Document section
The University of Minnesota Department of Theatre Arts & Dance continues their fall mainstage season with "Godot Has Come" presented by Theatre Office Natori. "Godot Has Come" will be performed on the Stoll Thrust Stage and performed in Japanese with English supertitles December 5 & 6.
"Godot Has Come" is a play written by contemporary Japanese playwright Minoru Betsuyaku. It is a tribute to Samuel Beckett's play "Waiting for Godot." In Betsuyaku's play, Godot arrives, but Vladimir and Estragon are too preoccupied with their own lives to notice. "The play is about indifference, and what indifference does to us" (Toshiyuki Natori).
Minoru Betsuyaku is considered one of the founders of Japanese "theatre of the absurd" and his writing, "Godot Has Come" included, is exemplary of the so-called "nonsense genre." He has been a prominent writer in postwar Japan, with much of his work focusing on the aftermath of World War II in his country.

Recorded data
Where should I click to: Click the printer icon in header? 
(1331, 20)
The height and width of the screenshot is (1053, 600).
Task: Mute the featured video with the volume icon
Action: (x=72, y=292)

Do this
Reproduce the passage of the "Godot Has Come" announcement starting at "Minoru Betsuyaku is" and ending at "in his country.". Work only from the announcement about "Godot Has Come," not from the records.

Exercise output
Minoru Betsuyaku is considered one of the founders of Japanese "theatre of the absurd" and his writing, "Godot Has Come" included, is exemplary of the so-called "nonsense genre." He has been a prominent writer in postwar Japan, with much of his work focusing on the aftermath of World War II in his country.